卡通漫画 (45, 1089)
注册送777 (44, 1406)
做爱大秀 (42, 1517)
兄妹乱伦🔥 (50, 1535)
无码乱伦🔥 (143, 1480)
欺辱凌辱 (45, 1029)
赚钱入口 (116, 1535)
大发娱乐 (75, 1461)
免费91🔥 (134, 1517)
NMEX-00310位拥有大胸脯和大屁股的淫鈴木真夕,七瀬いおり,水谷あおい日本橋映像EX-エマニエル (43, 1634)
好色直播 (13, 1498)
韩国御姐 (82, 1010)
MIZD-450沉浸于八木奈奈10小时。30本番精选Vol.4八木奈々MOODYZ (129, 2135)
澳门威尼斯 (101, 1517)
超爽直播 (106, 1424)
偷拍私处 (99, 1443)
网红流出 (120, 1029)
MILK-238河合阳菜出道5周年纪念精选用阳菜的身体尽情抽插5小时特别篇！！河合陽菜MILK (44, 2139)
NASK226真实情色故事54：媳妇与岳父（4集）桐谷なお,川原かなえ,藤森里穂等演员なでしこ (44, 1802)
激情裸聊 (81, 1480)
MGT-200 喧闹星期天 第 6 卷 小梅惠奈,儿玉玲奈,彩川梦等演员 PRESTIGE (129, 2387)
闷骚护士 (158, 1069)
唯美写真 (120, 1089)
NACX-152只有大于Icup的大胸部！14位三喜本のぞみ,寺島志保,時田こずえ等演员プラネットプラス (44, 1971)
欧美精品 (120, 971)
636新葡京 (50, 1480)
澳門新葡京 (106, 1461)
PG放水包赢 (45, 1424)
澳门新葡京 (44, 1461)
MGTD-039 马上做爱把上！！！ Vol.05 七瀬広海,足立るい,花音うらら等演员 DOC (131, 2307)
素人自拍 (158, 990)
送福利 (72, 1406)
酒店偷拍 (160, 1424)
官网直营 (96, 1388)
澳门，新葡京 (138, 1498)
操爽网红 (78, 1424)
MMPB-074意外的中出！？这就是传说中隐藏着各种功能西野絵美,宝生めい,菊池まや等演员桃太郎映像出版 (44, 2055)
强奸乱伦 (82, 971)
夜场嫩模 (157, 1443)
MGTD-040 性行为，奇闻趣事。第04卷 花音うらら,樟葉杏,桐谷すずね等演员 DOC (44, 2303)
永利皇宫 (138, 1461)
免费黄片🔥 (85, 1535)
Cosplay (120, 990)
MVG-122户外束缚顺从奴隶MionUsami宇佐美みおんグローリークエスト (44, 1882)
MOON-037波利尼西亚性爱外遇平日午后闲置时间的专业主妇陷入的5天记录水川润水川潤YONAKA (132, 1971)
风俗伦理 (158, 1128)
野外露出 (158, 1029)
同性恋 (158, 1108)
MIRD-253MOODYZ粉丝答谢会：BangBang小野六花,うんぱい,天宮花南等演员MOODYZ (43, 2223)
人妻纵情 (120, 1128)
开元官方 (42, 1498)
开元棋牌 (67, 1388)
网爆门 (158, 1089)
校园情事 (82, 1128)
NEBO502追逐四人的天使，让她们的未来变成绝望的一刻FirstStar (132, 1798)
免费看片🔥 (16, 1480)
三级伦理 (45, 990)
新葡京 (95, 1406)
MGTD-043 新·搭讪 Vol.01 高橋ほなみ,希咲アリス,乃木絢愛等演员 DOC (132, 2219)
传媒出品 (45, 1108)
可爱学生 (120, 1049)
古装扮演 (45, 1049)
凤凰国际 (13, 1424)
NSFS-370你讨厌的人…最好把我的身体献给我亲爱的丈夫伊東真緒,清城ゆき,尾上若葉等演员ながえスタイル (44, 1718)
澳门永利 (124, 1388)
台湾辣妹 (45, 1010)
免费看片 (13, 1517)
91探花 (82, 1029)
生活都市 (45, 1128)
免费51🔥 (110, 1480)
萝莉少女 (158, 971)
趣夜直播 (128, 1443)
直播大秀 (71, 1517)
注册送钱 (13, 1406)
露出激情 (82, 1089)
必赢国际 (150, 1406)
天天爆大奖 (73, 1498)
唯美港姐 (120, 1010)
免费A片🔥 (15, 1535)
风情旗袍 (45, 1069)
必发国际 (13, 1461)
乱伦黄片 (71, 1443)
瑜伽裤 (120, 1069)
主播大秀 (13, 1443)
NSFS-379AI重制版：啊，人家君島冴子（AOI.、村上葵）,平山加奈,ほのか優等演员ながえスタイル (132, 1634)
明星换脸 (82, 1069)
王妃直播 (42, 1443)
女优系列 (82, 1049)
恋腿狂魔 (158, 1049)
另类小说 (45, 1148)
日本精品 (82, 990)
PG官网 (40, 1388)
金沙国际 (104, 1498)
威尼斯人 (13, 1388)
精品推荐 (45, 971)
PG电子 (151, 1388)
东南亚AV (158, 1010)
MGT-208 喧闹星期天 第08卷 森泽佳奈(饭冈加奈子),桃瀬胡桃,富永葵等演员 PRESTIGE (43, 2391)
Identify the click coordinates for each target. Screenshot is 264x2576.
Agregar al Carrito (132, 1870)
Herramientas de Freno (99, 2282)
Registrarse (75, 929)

---*---

» Problem statement
Whatever appears in the data above must be copied word for word.

» Result of the exercise
卡通漫画 (45, 1089)
注册送777 (44, 1406)
做爱大秀 (42, 1517)
兄妹乱伦🔥 (50, 1535)
无码乱伦🔥 (143, 1480)
欺辱凌辱 (45, 1029)
赚钱入口 (116, 1535)
大发娱乐 (75, 1461)
免费91🔥 (134, 1517)
NMEX-00310位拥有大胸脯和大屁股的淫鈴木真夕,七瀬いおり,水谷あおい日本橋映像EX-エマニエル (43, 1634)
好色直播 (13, 1498)
韩国御姐 (82, 1010)
MIZD-450沉浸于八木奈奈10小时。30本番精选Vol.4八木奈々MOODYZ (129, 2135)
澳门威尼斯 (101, 1517)
超爽直播 (106, 1424)
偷拍私处 (99, 1443)
网红流出 (120, 1029)
MILK-238河合阳菜出道5周年纪念精选用阳菜的身体尽情抽插5小时特别篇！！河合陽菜MILK (44, 2139)
NASK226真实情色故事54：媳妇与岳父（4集）桐谷なお,川原かなえ,藤森里穂等演员なでしこ (44, 1802)
激情裸聊 (81, 1480)
MGT-200 喧闹星期天 第 6 卷 小梅惠奈,儿玉玲奈,彩川梦等演员 PRESTIGE (129, 2387)
闷骚护士 (158, 1069)
唯美写真 (120, 1089)
NACX-152只有大于Icup的大胸部！14位三喜本のぞみ,寺島志保,時田こずえ等演员プラネットプラス (44, 1971)
欧美精品 (120, 971)
636新葡京 (50, 1480)
澳門新葡京 (106, 1461)
PG放水包赢 (45, 1424)
澳门新葡京 (44, 1461)
MGTD-039 马上做爱把上！！！ Vol.05 七瀬広海,足立るい,花音うらら等演员 DOC (131, 2307)
素人自拍 (158, 990)
送福利 (72, 1406)
酒店偷拍 (160, 1424)
官网直营 (96, 1388)
澳门，新葡京 (138, 1498)
操爽网红 (78, 1424)
MMPB-074意外的中出！？这就是传说中隐藏着各种功能西野絵美,宝生めい,菊池まや等演员桃太郎映像出版 (44, 2055)
强奸乱伦 (82, 971)
夜场嫩模 (157, 1443)
MGTD-040 性行为，奇闻趣事。第04卷 花音うらら,樟葉杏,桐谷すずね等演员 DOC (44, 2303)
永利皇宫 (138, 1461)
免费黄片🔥 (85, 1535)
Cosplay (120, 990)
MVG-122户外束缚顺从奴隶MionUsami宇佐美みおんグローリークエスト (44, 1882)
MOON-037波利尼西亚性爱外遇平日午后闲置时间的专业主妇陷入的5天记录水川润水川潤YONAKA (132, 1971)
风俗伦理 (158, 1128)
野外露出 (158, 1029)
同性恋 (158, 1108)
MIRD-253MOODYZ粉丝答谢会：BangBang小野六花,うんぱい,天宮花南等演员MOODYZ (43, 2223)
人妻纵情 (120, 1128)
开元官方 (42, 1498)
开元棋牌 (67, 1388)
网爆门 (158, 1089)
校园情事 (82, 1128)
NEBO502追逐四人的天使，让她们的未来变成绝望的一刻FirstStar (132, 1798)
免费看片🔥 (16, 1480)
三级伦理 (45, 990)
新葡京 (95, 1406)
MGTD-043 新·搭讪 Vol.01 高橋ほなみ,希咲アリス,乃木絢愛等演员 DOC (132, 2219)
传媒出品 (45, 1108)
可爱学生 (120, 1049)
古装扮演 (45, 1049)
凤凰国际 (13, 1424)
NSFS-370你讨厌的人…最好把我的身体献给我亲爱的丈夫伊東真緒,清城ゆき,尾上若葉等演员ながえスタイル (44, 1718)
澳门永利 (124, 1388)
台湾辣妹 (45, 1010)
免费看片 (13, 1517)
91探花 (82, 1029)
生活都市 (45, 1128)
免费51🔥 (110, 1480)
萝莉少女 (158, 971)
趣夜直播 (128, 1443)
直播大秀 (71, 1517)
注册送钱 (13, 1406)
露出激情 (82, 1089)
必赢国际 (150, 1406)
天天爆大奖 (73, 1498)
唯美港姐 (120, 1010)
免费A片🔥 (15, 1535)
风情旗袍 (45, 1069)
必发国际 (13, 1461)
乱伦黄片 (71, 1443)
瑜伽裤 (120, 1069)
主播大秀 (13, 1443)
NSFS-379AI重制版：啊，人家君島冴子（AOI.、村上葵）,平山加奈,ほのか優等演员ながえスタイル (132, 1634)
明星换脸 (82, 1069)
王妃直播 (42, 1443)
女优系列 (82, 1049)
恋腿狂魔 (158, 1049)
另类小说 (45, 1148)
日本精品 (82, 990)
PG官网 (40, 1388)
金沙国际 (104, 1498)
威尼斯人 (13, 1388)
精品推荐 (45, 971)
PG电子 (151, 1388)
东南亚AV (158, 1010)
MGT-208 喧闹星期天 第08卷 森泽佳奈(饭冈加奈子),桃瀬胡桃,富永葵等演员 PRESTIGE (43, 2391)
Identify the click coordinates for each target. Screenshot is 264x2576.
Agregar al Carrito (132, 1870)
Herramientas de Freno (99, 2282)
Registrarse (75, 929)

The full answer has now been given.